Dataset entries
§

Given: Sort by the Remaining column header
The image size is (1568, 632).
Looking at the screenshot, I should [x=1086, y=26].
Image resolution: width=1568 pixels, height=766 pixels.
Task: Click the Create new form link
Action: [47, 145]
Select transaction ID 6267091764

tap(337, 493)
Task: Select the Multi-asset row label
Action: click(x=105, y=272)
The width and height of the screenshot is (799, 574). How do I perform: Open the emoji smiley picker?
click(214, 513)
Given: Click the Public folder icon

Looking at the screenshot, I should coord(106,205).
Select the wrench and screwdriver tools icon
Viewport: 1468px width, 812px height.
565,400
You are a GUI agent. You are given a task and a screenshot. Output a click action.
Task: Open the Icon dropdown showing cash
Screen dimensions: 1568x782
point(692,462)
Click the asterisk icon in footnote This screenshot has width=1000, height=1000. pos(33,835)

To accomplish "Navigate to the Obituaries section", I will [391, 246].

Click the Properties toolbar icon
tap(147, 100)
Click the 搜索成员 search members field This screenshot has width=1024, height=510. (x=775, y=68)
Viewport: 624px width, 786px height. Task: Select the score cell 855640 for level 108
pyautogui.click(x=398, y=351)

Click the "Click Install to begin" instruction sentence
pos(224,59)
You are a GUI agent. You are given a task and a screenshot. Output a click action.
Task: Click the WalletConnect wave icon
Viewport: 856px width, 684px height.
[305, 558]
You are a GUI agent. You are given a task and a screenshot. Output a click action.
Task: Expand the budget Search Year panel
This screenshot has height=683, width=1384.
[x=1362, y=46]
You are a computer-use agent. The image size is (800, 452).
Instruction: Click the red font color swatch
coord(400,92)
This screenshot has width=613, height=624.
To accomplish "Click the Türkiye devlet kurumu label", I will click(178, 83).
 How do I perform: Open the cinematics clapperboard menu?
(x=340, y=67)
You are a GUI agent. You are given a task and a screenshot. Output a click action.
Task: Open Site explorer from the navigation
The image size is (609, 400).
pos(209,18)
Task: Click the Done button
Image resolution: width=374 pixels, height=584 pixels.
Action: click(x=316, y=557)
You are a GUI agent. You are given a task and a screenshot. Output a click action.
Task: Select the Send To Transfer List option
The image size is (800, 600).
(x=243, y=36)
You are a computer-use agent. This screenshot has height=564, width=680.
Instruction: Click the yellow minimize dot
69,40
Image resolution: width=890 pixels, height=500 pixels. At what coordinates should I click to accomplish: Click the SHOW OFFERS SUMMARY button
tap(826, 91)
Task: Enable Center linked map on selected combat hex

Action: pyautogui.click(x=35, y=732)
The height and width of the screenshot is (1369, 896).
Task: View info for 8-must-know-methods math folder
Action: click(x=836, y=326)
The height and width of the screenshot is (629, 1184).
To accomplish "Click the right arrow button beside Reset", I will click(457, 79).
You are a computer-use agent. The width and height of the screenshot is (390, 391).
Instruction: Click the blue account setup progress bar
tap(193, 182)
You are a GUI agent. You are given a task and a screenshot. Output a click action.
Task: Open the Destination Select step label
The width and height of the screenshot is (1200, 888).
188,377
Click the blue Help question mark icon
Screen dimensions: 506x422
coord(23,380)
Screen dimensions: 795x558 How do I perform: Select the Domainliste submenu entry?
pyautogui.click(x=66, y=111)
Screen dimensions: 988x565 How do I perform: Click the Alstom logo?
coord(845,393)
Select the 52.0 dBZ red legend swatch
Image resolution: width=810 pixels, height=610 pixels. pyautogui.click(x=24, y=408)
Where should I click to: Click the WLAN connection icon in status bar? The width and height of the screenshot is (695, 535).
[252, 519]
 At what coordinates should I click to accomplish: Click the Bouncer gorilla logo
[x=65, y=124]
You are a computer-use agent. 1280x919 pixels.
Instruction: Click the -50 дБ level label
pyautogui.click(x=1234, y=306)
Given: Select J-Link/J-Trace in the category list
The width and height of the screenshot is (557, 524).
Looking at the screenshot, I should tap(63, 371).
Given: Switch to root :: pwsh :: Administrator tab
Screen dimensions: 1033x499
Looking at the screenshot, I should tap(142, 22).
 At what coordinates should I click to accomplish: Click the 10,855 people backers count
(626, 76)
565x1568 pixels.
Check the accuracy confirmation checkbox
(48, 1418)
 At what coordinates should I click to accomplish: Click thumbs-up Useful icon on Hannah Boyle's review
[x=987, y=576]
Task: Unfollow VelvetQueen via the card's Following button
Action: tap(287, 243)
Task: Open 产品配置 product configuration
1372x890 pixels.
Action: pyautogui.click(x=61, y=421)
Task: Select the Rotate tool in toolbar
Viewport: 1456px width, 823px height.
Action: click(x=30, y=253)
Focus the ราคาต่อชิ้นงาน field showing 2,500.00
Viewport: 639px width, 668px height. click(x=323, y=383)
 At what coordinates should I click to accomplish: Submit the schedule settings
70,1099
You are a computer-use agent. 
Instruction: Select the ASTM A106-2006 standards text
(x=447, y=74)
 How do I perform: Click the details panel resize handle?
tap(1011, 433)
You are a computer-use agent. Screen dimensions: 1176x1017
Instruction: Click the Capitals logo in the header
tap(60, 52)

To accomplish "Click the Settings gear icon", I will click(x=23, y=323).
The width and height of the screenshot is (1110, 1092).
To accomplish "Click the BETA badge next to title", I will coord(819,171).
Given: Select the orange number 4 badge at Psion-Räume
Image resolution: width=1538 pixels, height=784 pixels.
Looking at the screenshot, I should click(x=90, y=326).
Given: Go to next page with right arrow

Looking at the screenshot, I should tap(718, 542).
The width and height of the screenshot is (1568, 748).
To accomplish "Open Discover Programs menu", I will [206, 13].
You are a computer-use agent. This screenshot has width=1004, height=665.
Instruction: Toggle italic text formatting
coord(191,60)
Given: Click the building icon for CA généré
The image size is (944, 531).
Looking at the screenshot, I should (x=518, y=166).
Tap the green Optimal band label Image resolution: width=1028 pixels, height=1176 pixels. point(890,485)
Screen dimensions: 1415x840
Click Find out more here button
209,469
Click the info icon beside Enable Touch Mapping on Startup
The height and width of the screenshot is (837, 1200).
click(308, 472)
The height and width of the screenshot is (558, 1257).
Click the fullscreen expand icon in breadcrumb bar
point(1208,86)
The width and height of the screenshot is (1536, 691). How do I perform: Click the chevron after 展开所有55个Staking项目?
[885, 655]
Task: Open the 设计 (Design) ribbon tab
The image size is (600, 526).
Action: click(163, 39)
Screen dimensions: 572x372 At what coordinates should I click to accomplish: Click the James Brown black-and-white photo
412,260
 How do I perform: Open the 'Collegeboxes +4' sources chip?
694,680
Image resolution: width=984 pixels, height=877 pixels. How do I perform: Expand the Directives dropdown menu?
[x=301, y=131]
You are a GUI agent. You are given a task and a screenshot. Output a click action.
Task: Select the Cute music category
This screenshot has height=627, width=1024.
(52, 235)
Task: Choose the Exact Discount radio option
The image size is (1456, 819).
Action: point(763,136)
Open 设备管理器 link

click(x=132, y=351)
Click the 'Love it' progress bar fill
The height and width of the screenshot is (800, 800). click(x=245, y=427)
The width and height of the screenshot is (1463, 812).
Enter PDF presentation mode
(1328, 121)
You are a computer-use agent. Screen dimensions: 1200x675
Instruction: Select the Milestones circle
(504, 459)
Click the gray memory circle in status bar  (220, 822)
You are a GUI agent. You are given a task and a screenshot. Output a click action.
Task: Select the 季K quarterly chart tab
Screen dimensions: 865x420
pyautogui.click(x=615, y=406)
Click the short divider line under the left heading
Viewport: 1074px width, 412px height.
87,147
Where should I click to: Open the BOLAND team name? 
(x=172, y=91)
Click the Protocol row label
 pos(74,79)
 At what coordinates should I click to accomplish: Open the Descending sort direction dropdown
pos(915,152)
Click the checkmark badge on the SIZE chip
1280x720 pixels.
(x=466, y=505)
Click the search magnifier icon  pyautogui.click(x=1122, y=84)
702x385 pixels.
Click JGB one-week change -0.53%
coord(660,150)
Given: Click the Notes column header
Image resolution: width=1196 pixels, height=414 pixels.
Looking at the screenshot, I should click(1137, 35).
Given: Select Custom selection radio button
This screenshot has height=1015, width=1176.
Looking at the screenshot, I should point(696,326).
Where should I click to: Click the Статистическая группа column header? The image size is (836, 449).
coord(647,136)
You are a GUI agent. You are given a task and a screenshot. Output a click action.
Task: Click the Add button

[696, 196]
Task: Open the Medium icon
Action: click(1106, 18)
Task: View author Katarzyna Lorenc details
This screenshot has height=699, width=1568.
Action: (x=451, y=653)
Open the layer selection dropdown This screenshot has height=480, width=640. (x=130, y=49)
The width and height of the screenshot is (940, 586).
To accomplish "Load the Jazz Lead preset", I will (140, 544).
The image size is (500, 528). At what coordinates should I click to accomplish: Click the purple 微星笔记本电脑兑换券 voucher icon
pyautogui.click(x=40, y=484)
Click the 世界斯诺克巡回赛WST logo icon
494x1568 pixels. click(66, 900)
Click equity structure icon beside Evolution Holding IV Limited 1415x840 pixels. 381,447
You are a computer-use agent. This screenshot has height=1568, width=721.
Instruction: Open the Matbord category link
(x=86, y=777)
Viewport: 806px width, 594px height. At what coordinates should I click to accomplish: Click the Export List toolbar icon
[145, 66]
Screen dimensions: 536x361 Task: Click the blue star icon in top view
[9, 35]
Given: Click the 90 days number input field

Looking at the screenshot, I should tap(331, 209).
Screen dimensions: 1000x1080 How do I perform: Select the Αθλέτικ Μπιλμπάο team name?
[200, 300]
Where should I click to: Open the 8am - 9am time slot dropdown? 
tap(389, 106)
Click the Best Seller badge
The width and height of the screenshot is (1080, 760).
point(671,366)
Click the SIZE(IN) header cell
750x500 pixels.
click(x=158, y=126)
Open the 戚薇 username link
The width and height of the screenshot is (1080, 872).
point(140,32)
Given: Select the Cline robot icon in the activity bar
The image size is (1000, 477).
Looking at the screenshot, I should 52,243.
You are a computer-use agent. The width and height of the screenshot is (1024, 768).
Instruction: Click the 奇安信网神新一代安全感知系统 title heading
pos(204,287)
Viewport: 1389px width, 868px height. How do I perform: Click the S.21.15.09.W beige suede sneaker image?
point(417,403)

§

--- Task brief ---
Each line from the first line of the entries up to and including the line containing "Select the wrench and screwdriver tools icon" should be transcribed exactly, with all other lines left out.

--- Task output ---
Given: Sort by the Remaining column header
The image size is (1568, 632).
Looking at the screenshot, I should [x=1086, y=26].
Image resolution: width=1568 pixels, height=766 pixels.
Task: Click the Create new form link
Action: [47, 145]
Select transaction ID 6267091764

tap(337, 493)
Task: Select the Multi-asset row label
Action: click(x=105, y=272)
The width and height of the screenshot is (799, 574). How do I perform: Open the emoji smiley picker?
click(214, 513)
Given: Click the Public folder icon

Looking at the screenshot, I should coord(106,205).
Select the wrench and screwdriver tools icon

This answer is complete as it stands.